Tufts materialist philosopher Daniel Dennett wrote a book entitled “Breaking the Spell: Religion as a Natural Phenomenon.”
David Hart reviewed the book in the January issue of First Things, “Daniel Dennett Hunts the Snark.”
http://www.firstthings.com/article.php3?id_article=5428
The thesis of Dennett’s book is that the “phenomenon of religion” arose as the result of natural evolutionary biology, and has now implanted itself within human consciousness as a sort of parasite—a “meme” out of control. Because Dennett views all religion as an artifact of pre-revolutionary ignorance and superstition, he then explores the ways that modern public policy, through the instrumentalities of the modern state, might fight and eradicate this blight on the public weal.
What interests me is the way Dennett, and his fellow travellers, use the rituals and appearances of the scientific method (and thereby trivialize and parody that method) to pursue their authoritarian agendas.
Hart makes the following observation during his review:
“But, while they (the example of Cargo Cults) may not teach us much about religion in the abstract, they may help to explain the kind of thinking animating Breaking the Spell-for, in a sense, Dennett is himself a cargo cultist. When, for instance, he proposes statistical analyses of different kinds of religion, to find out which are more evolutionarily perdurable, he exhibits a trust in the power of unprejudiced science to demarcate and define items of thought and culture like species of flora that verges on magical thinking. It is as if he imagines that by imitating the outward forms of scientific method, and by applying an assortment of superficially empirical theories to nonempirical realities, and by tirelessly gathering information, and by asserting the validity of his methods with an incantatory repetitiveness, and by invoking invisible agencies such as memes, and by fiercely believing in the efficacy of all that he is doing, he can summon forth actual hard clinical results, as from the treasure houses of the gods.”
Hart is making several salient points here, both about Dennett’s mendacity (or mere incompetence) and the uses put to the formula of the scientific method in our materialist society. Leaving aside Dennett, Hart is describing a procedure all too common in social science (and in this case employed by a supposedly hard-headed materialist philosopher)—use of the outward language and protocols of the scientific method to indulge and support magical thinking.

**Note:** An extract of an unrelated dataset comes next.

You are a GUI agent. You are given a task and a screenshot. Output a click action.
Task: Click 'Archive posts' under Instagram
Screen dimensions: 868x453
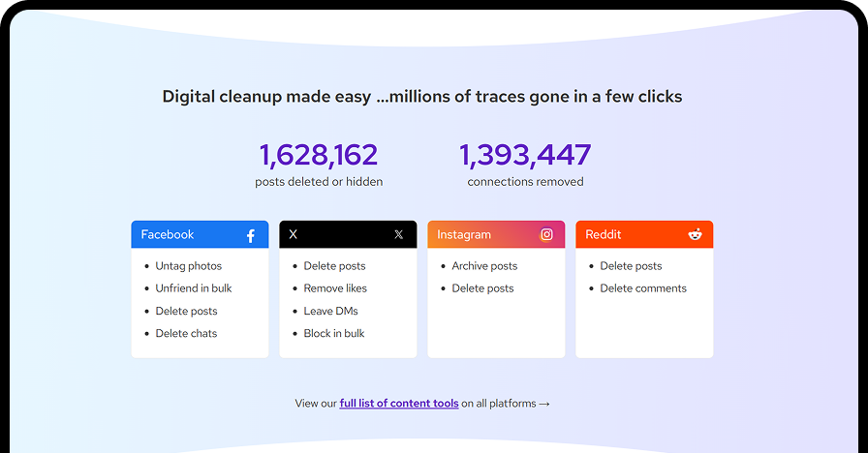tap(484, 266)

Hart summarizes the problems with these kinds of imitative performances with this critique of Dennett’s “method:”
“Dennett, incidentally, is conscious of this “hermeneutical objection,” but he truculently dismisses it as an expression of territorial anxiety on the part of scholars in the humanities who fear the invasion of their disciplines by little gray men in lab coats. His only actual reply to the objection, in fact, is simply to assert yet more stridently that human culture’s “webs of significance” (in Clifford Geertz’s phrase) “can be analyzed by methods that critically involve experiments and the disciplined methods of the natural sciences.”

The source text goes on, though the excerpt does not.